Garcia diz que reforma da Previdência não será votada antes da eleição

Líder da bancada mato-grossense em Brasília admite que se não votaram ano passado, agora, com eleições, tudo é mais difícil ainda

Celestino Carlos

Jornalista

15/05/2018 11h00 | Atualizada em 15/05/2018 11h14

Garcia diz que reforma da Previdência não será votada antes da eleição

Reprodução/rede social

O grande impasse da reforma da Previdência é assunto que deixa muitos brasileiros na dúvida pela maneira como afeta a vida dos trabalhadores. Parece que o desfecho está longe de ser resolvido pela Câmara pela Deputados, segundo as declarações do deputado federal Fábio Garcia (DEM), durante entrevista a rádio Jovem Pan.
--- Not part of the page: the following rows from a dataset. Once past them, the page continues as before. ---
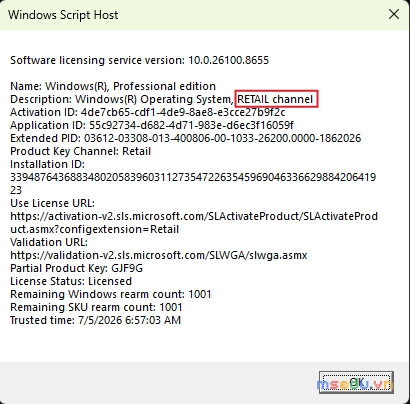Click the Trusted time line
Viewport: 410px width, 404px height.
[x=96, y=320]
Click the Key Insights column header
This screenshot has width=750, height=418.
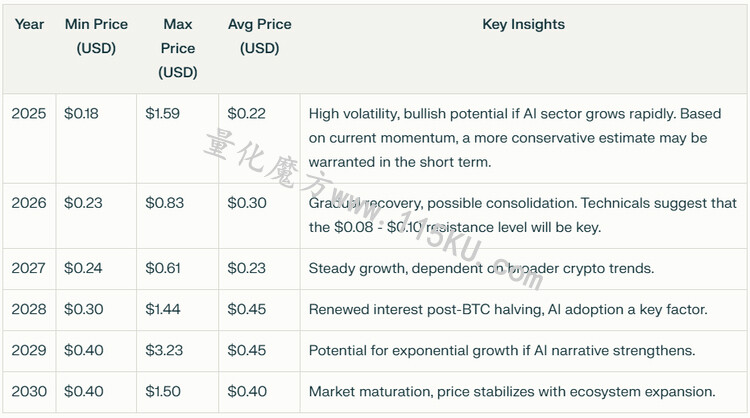[x=523, y=24]
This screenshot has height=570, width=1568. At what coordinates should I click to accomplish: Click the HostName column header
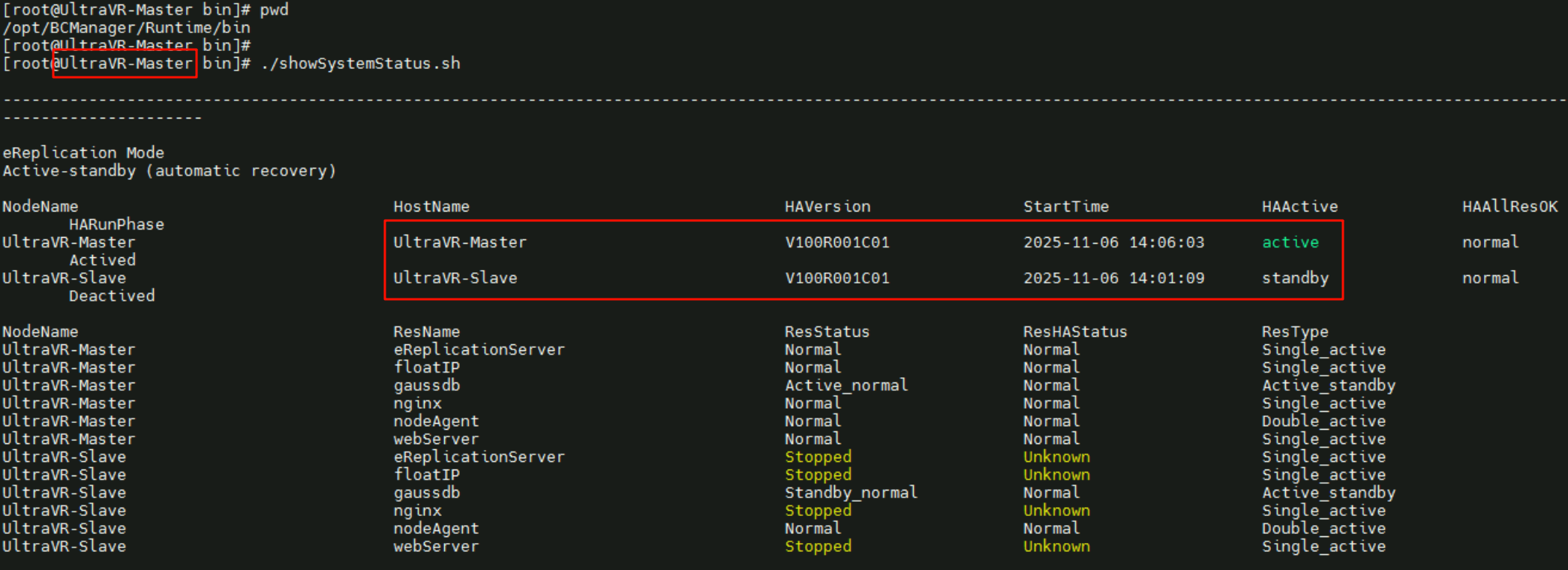[x=431, y=206]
Para ele, não há possibilidade dessa votação ocorrer antes do período das eleições.

“Acredito que seja de fato muito difícil e improvável acontecer antes do processo eleitoral, pois já tivemos muita dificuldade ano passado em votar essa reforma, e agora, nas proximidades do processo eleitoral, é mais difícil ainda”, argumentou Garcia.

O deputado esclareceu que as votações têm acontecido e que a Câmara dos Deputados tem exercido o seu papel de discutir todos os projetos e processos que estão sob a competência da casa.

“Semana passada, nós votamos o projeto do Cadastro Positivo, isso faz com que os bancos tenham dados, uma espécie de histórico do crédito das pessoas, no sentido de baixar a taxa de juros básicos”, afirmou.

De acordo com o deputado federal, apenas as votações mais simples como esta estão sendo votadas, outras questões mais delicadas e com alta complexidade, como é o caso da reforma da Previdência, não estão entrando em pauta.

“Reformas mais amplas e profundas, essas terão dificuldades de ser votadas neste período, o que é muito natural”, comentou.

Ainda de acordo com as explicações do deputado federal, o Brasil precisa urgentemente realizar uma reforma de Estado. Nas palavras de Garcia, o brasileiro trabalha muito, o estado arrecada e toda sociedade sofre com alta carga tributária de uma máquina ineficiente.

“Não há mais como o cidadão brasileiro trabalhar tanto, arrecadar impostos, sofrer com uma carga tributária tão alta, e todo esse dinheiro arrecadado está sendo drenado, sugado para custear uma máquina estatal que criamos, e a constituição de 1988 permitiu a criação deste modelo burocrático ineficiente e muito cara”, argumentou.

Para arrumar essa questão tributária no país, o deputado federal acredita que o melhor caminho que a esfera pública deve realizar como medida para resolver toda situação é corte de verbas, redução de gastos e diminuição de ministérios.

“Os poderes precisam sentar juntos numa mesa, e diminuir seu tamanho, cortar privilégios, cortar número de ministérios nos estados. Uma hora o cidadão não vai aguentar e vai se rebelar contra isso e o Brasil vai ser obrigado a enfrentar essa reforma.”, concluiu Fábio Garcia.